━━━ Extrait du document

Il est prévu d'inclure dans ce comité deux représentants
des patients. Mais selon la phrase suivante, « tous les membres du
comité (
) sont choisis pour leurs qualifications scientifiques ou
pour leur expérience en matière de médicaments de thérapie
innovante ». Le Collectif Europe et Médicament craint que
ces exigences excluent la plupart des représentants potentiels des patients
au comité.
risque
d'une insuffisance d'information des patients : les annexes au Règlement,
relatives au "résumé des caractéristiques du produit",
à l'"étiquetage" et à la "notice", dans
leur rédaction actuelle, sont très semblables à celles qui
s'appliquent aux médicaments classiques. Il est prévisible qu'elles
seront jugées inadaptées à certaines thérapies géniques,
thérapies cellulaires ou thérapies issues de cultures tissulaires.
Et le Règlement prévoit que c'est la Commission qui les adaptera.
Si des patients ne sont pas inclus dans le processus d'adaptation, on peut craindre
que des informations utiles leurs échappent, alors qu'ils sont les premiers
concernés. Le Collectif Europe et Médicament considère
que l'information destinée aux patients et aux soignants doit être
suffisante pour permettre des choix éclairés, et que les patients
doivent être associés à la définition des exigences
en la matière.

━━━━━━

▶ Consigne
Répondez brièvement à ces questions sur l'extrait consacré au comité et à l'information des patients.
1. Combien de représentants des patients est-il prévu d'inclure dans le comité ?
2. D'après le Règlement, qui adaptera les annexes ?
3. Selon le Collectif Europe et Médicament, l'information destinée aux patients et aux soignants doit être suffisante pour permettre quoi ?
Les lignes qui viennent après l'extrait forment un matériau distinct de celui-ci.

━━━ Lignes répertoriées

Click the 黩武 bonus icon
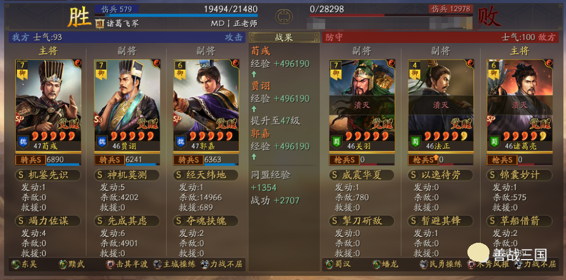 pos(63,264)
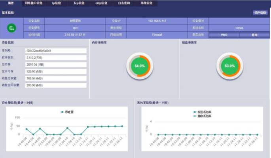The height and width of the screenshot is (158, 271).
Task: Select the 摘要 summary tab
Action: click(11, 3)
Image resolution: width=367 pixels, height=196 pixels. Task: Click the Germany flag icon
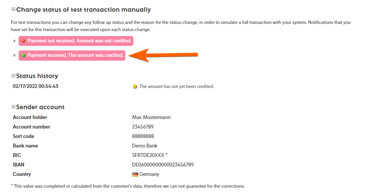pyautogui.click(x=135, y=174)
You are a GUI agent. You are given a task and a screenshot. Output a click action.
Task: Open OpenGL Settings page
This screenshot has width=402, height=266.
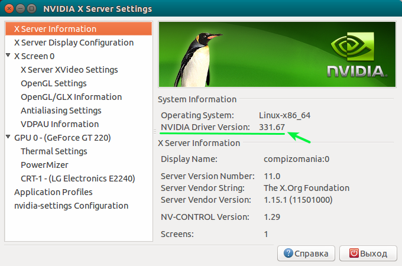[54, 83]
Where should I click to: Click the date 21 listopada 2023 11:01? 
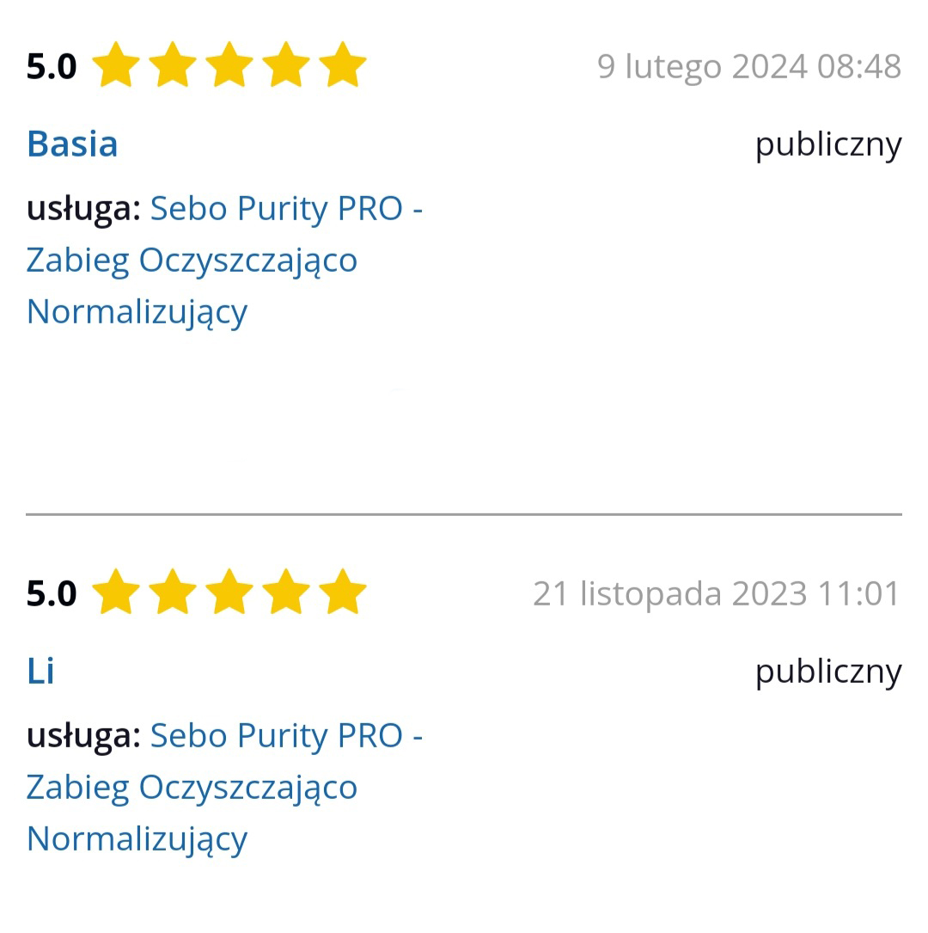pyautogui.click(x=717, y=593)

━━━━━━

▶ Réponse attendue
1. Deux.
2. La Commission.
3. Des choix éclairés.